▶ **Extrait du document**:

L'abcès cérébral observé dans le cas présent a probablement été causé par une infection dentaire. Le diagnostic a été posé par élimination des autres sources d'infection, les critères suivants ayant servi à déterminer que l'abcès cérébral aurait été causé par une infection dentaire17 :
- Absence d'autres sources d'infection : Les antécédents médicaux du patient et les explorations cliniques ont permis d'exclure une sinusite, une otite moyenne ou une infection des voies respiratoires supérieures récente comme possibles facteurs contribuants. L'échocardiogramme n'a montré aucun signe de shunts ou de végétations intracardiaques et a confirmé le flux laminaire dans la veine cave inférieure, la veine cave supérieure et l'aorte abdominale. Les radiographies des poumons et de l'abdomen n'ont indiqué aucun résultat significatif.

▶ **Consigne 1**: Recopiez le texte sur l'abcès cérébral en commençant aux mots « L'abcès cérébral observé » et en vous arrêtant après « aucun résultat significatif. ». Substituez partout « abcès intracrânien » à « abcès cérébral ».
▶ **Consigne 2**: Poursuivez le texte sur l'abcès cérébral d'origine dentaire à partir de sa dernière phrase.

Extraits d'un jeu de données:
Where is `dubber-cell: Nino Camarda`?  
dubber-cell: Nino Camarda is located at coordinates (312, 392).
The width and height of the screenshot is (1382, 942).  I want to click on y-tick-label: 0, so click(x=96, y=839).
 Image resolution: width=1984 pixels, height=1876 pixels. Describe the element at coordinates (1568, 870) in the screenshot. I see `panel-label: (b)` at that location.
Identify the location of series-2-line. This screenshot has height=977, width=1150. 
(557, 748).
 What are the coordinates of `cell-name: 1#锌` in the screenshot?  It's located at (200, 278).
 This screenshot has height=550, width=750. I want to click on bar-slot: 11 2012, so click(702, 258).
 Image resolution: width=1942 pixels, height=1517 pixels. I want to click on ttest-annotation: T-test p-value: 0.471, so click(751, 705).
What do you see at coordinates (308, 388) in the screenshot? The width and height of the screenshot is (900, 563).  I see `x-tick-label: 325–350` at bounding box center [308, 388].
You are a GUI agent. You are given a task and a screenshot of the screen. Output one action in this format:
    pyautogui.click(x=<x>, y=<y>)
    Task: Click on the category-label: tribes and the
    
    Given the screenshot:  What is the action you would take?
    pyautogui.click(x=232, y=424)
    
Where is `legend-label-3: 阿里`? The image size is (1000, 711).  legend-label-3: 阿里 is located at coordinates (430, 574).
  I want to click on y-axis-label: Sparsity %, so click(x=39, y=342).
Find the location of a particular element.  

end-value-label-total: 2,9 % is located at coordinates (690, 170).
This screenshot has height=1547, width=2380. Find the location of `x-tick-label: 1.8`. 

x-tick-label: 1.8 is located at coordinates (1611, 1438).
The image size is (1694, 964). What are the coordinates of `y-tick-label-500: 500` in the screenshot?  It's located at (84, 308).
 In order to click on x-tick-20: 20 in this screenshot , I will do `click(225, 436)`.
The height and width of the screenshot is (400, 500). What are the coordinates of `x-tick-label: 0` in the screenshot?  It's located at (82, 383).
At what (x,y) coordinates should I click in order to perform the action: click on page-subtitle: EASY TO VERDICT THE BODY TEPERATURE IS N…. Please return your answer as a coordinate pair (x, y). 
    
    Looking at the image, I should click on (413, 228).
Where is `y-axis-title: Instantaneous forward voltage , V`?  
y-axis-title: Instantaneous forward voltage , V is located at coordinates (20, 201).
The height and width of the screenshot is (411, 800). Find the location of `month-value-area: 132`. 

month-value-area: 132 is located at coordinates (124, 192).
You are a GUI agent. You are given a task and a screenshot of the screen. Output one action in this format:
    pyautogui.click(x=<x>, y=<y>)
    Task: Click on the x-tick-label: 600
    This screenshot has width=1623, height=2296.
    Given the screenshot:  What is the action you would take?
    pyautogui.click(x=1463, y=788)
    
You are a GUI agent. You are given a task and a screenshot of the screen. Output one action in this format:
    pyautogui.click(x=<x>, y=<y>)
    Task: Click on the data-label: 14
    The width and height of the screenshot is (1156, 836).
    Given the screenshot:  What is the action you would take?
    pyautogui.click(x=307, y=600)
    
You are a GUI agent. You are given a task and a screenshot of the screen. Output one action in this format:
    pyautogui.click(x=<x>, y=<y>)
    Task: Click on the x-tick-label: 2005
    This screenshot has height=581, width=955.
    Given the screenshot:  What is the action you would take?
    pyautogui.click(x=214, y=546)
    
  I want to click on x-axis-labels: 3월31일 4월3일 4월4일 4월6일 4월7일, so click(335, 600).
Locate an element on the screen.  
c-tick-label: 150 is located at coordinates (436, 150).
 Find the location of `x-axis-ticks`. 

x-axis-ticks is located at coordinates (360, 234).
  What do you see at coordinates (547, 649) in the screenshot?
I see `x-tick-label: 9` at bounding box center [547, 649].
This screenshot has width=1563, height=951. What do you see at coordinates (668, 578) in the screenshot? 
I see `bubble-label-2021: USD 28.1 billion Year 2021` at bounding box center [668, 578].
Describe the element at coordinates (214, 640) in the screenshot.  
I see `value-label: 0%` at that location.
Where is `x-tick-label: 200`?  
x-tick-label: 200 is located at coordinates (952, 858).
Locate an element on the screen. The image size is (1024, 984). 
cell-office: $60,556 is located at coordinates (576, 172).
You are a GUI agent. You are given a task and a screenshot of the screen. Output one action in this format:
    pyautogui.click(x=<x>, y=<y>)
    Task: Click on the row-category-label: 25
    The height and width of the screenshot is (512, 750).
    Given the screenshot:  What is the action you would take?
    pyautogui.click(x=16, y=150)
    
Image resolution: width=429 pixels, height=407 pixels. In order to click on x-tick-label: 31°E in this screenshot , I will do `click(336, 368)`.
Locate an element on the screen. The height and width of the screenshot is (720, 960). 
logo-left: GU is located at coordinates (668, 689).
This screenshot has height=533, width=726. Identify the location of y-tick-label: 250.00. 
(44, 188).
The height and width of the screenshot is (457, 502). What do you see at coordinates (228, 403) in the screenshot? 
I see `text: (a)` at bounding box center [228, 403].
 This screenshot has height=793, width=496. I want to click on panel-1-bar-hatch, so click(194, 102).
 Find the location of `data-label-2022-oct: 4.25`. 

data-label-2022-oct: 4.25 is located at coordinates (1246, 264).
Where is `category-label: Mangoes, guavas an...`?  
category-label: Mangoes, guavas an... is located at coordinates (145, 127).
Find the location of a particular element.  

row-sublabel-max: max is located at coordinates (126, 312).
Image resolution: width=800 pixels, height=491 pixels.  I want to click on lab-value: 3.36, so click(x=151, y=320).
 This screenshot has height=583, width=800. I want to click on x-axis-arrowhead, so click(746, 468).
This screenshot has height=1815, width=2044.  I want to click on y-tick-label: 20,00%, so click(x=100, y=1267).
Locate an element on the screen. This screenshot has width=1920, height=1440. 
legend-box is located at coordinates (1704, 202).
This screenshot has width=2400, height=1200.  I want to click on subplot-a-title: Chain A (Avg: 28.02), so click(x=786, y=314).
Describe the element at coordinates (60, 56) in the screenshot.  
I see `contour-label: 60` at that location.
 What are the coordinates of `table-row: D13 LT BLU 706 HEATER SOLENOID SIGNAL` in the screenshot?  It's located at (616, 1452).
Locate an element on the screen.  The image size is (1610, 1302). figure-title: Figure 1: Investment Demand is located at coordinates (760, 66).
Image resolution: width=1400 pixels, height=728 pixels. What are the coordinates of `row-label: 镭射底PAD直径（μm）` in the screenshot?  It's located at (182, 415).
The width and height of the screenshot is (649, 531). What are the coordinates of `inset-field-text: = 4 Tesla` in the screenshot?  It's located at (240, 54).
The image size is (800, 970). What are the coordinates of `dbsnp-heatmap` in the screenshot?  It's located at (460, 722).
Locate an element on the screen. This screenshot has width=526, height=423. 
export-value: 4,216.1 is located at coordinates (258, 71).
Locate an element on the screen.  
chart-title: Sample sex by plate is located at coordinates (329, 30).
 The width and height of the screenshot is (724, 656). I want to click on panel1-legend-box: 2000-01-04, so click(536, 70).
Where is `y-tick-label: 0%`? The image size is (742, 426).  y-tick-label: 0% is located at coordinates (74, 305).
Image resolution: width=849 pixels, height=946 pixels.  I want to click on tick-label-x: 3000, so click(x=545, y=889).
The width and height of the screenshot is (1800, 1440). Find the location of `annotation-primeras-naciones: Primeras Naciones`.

▶ **Réponse 1**:
L'abcès intracrânien observé dans le cas présent a probablement été causé par une infection dentaire. Le diagnostic a été posé par élimination des autres sources d'infection, les critères suivants ayant servi à déterminer que l'abcès intracrânien aurait été causé par une infection dentaire17 :
- Absence d'autres sources d'infection : Les antécédents médicaux du patient et les explorations cliniques ont permis d'exclure une sinusite, une otite moyenne ou une infection des voies respiratoires supérieures récente comme possibles facteurs contribuants. L'échocardiogramme n'a montré aucun signe de shunts ou de végétations intracardiaques et a confirmé le flux laminaire dans la veine cave inférieure, la veine cave supérieure et l'aorte abdominale. Les radiographies des poumons et de l'abdomen n'ont indiqué aucun résultat significatif.

▶ **Réponse 2**:
- Présence de la microflore buccale dans le spectre microbiologique : Streptococcus anginosus a été isolé de l'échantillon prélevé durant la première craniotomie. S. anginosus est souvent présent dans la salive, la plaque dentaire, les infections dentaires ainsi que le tube digestif et l'appareil génito-urinaire23. S. anginosus est fortement associé à des infections purulentes, des bactériémies et des abcès cérébraux en raison de sa grande résistance à la phagocytose par les leucocytes polynucléaires humains21,24. S. anginosus présent dans la cavité buccale s'est probablement introduit dans le système vasculaire pour ensuite se propager au parenchyme cérébral.
- Présence des signes et des symptômes cliniques et radiologiques d'une infection dentaire aigüe ou chronique : Les antécédents dentaires de ce patient, ainsi que les examens cliniques et radiographiques, ont révélé la présence d'un abcès dentaire sur la deuxième molaire primaire inférieure gauche (dent 75). Sur le plan clinique, la radiographie montrait des signes de carie et une zone radioclaire à la furcation associée à la dent 75.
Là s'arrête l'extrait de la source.